Find an equation of the tangent plane to the parametric surface?

Question

Find an equation of the tangent plane to the parametric surface x = −3r cos θ, y = 4r sin θ, z = r
at the point (-3sqrt(2), 4sqrt(2), 2) when r=2, θ=pi/4

z=

Answer 1

If we move from R = (x,y,z) to R + dR on this surface, we move tangent along the surface.

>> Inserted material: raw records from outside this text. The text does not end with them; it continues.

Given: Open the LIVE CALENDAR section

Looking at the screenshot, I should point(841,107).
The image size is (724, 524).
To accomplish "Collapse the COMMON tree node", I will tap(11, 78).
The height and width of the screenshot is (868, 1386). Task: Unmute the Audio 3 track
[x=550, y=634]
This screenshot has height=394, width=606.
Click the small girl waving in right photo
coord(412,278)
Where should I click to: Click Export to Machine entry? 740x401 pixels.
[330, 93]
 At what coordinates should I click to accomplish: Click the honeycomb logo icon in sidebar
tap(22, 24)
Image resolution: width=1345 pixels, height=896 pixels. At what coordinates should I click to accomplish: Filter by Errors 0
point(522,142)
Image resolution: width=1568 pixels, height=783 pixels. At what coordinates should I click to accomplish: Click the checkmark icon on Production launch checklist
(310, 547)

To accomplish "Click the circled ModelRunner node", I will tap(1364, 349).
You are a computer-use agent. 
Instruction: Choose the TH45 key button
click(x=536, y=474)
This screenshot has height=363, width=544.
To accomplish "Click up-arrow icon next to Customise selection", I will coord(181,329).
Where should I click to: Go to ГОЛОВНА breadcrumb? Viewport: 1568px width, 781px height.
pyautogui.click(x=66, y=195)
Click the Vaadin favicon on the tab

In the theta direction we have

dR1 = (3rsinθ|x> + 4rcosθ|y>)dθ

In the radial we have

dR2 = (-3cosθ|x> + 4sinθ|y> + |z>)dr

The normal to this surface is then

dR1xdR2 = (4rcosθ,-3rsinθ,12r)

Then a vector from the given point, (-3sqrt(2), 4sqrt(2), 2) to another point on the plane, R-R0, is orthogonal to the normal, or:

(x+3sqrt(2), y - 4sqrt(2), z-2)dot(n) = 0 or

(x+3sqrt(2))(4rcosθ) + (y - 4sqrt(2))(-3rsinθ) + (z-2)12r = 0

plugging in the values for theta and r at the given point R0 then will give you the equation of the tangent plane in x,y,z.